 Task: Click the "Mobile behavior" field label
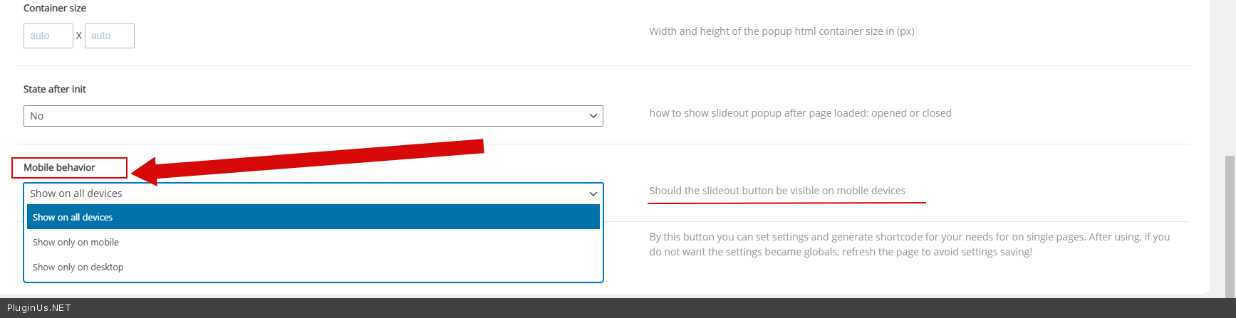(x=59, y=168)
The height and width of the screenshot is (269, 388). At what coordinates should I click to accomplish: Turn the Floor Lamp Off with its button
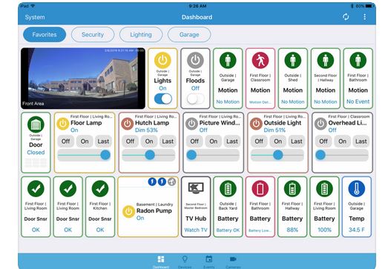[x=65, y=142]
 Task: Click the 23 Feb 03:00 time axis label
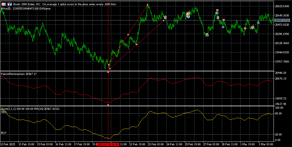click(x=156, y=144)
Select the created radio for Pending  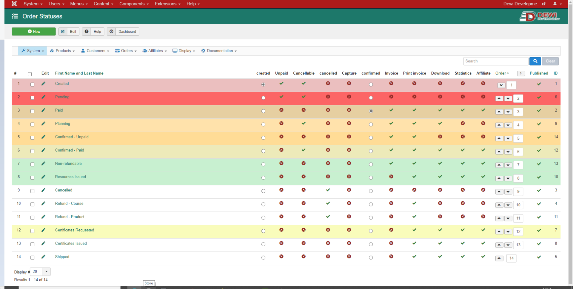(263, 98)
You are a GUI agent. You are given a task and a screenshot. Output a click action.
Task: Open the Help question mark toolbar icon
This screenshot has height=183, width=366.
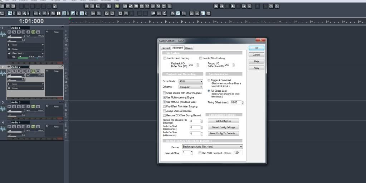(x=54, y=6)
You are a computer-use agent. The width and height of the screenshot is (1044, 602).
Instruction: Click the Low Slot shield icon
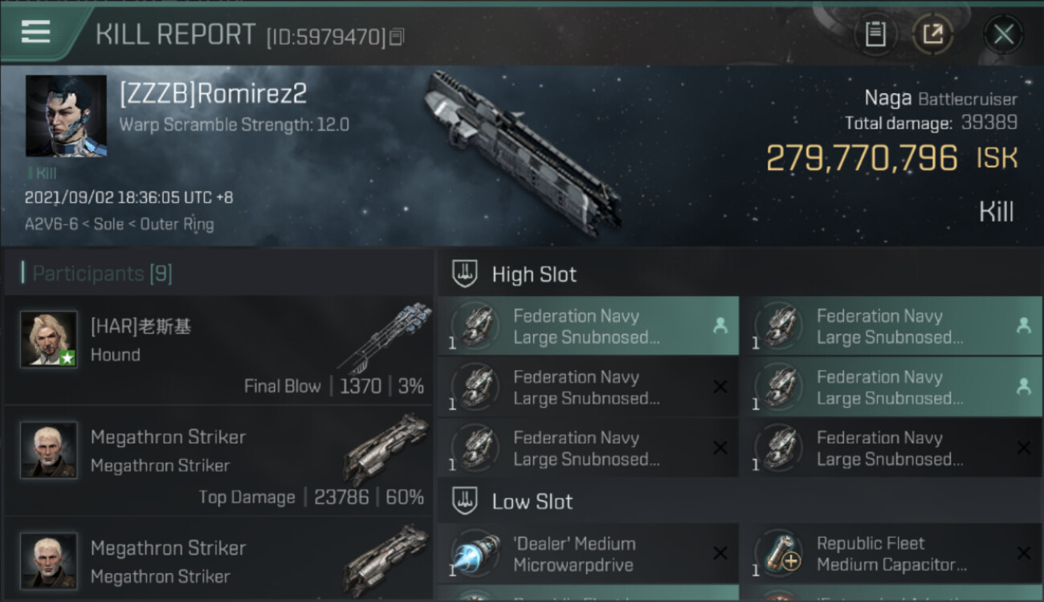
=======
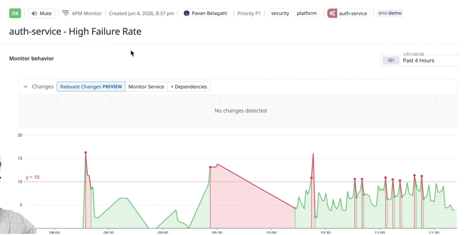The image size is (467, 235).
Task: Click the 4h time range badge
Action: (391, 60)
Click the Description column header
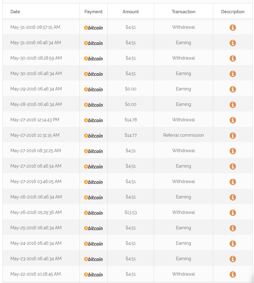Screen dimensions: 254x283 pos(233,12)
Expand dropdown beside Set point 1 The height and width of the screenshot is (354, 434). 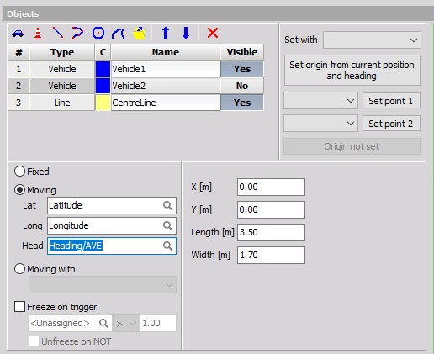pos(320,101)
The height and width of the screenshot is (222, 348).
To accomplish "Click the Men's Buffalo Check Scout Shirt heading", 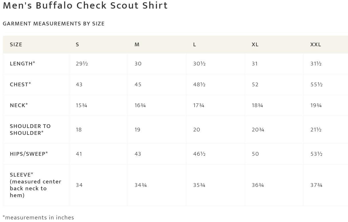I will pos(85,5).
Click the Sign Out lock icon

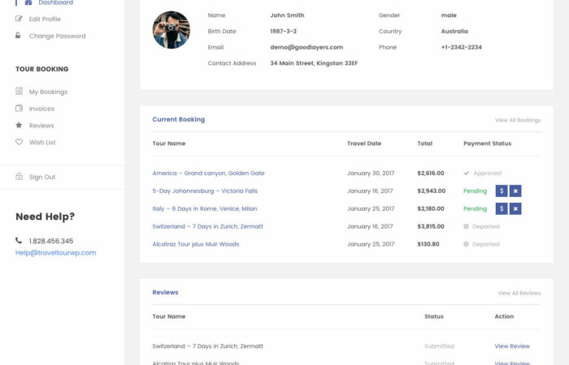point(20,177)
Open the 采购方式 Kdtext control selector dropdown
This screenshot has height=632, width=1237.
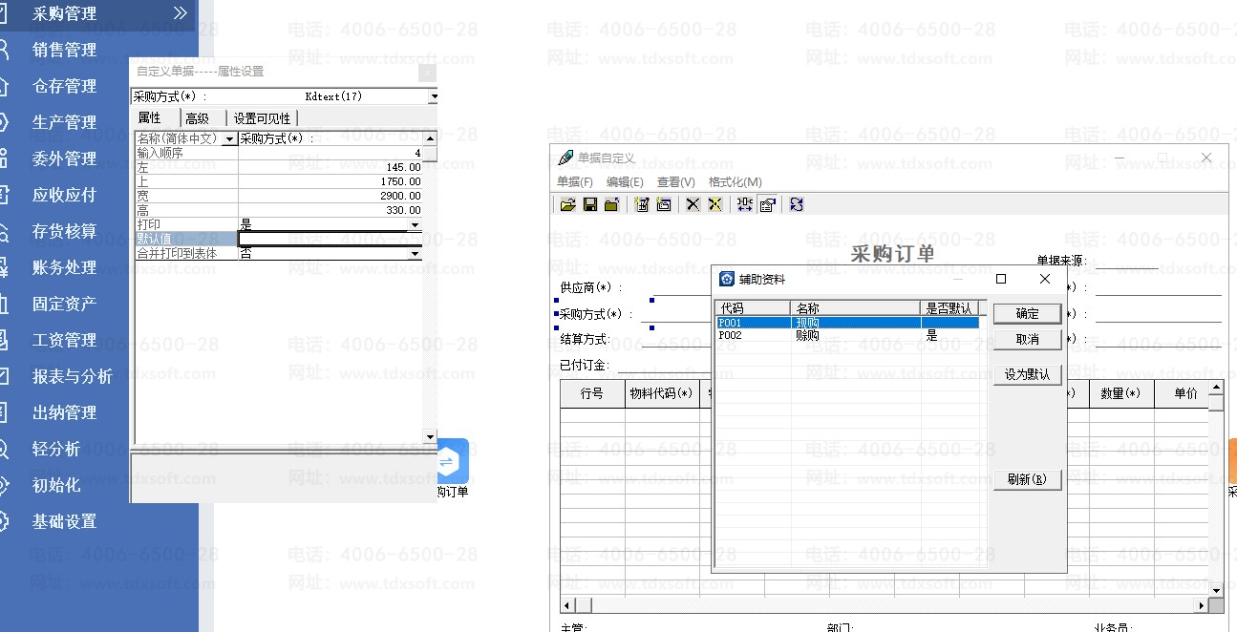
=======
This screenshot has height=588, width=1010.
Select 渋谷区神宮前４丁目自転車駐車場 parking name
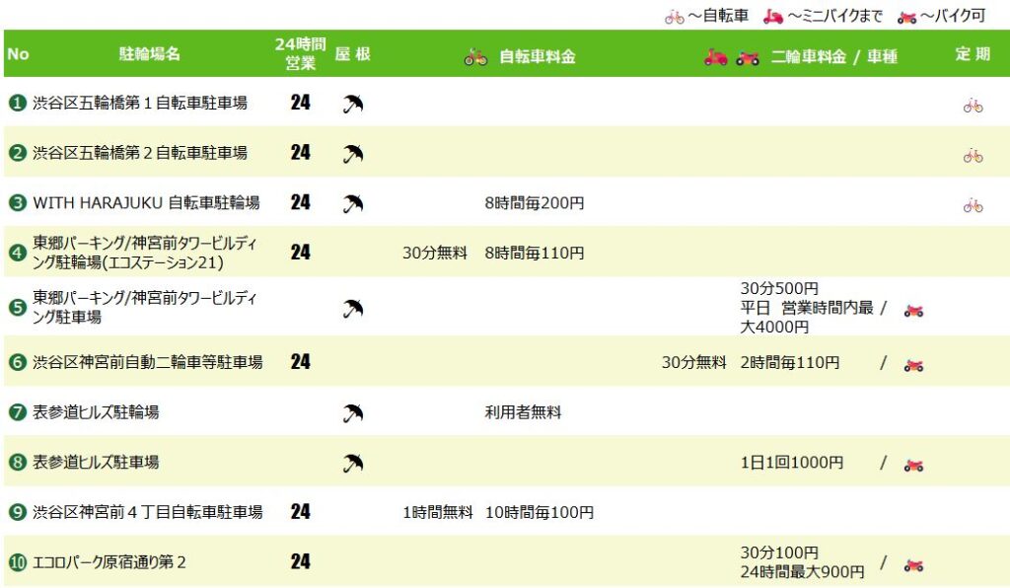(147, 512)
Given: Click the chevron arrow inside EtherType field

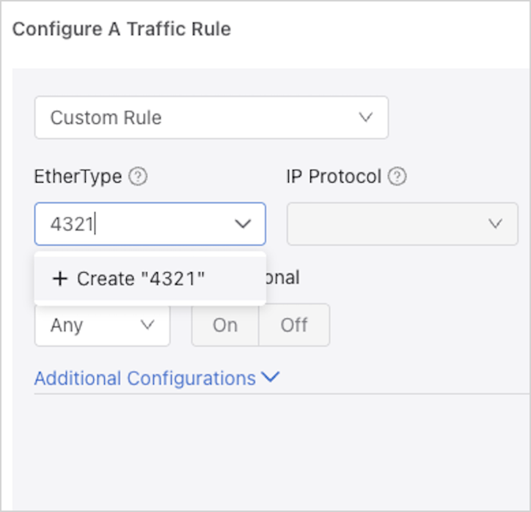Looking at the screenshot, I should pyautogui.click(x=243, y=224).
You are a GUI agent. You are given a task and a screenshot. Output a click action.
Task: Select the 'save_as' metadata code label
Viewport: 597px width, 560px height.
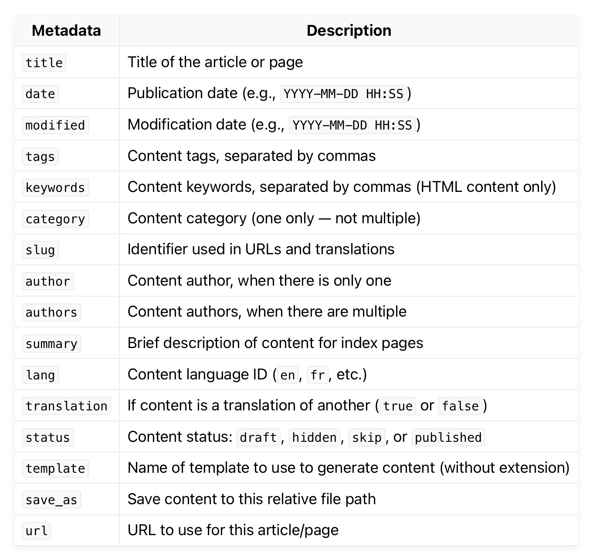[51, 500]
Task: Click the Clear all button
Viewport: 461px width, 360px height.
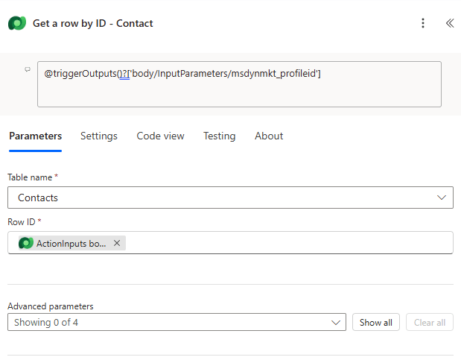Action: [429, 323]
=======
The problem: Copy each line holding the word "Open" from the listing above.

Written response:
Task: Open the Help question mark toolbar icon
Open the 采购方式 Kdtext control selector dropdown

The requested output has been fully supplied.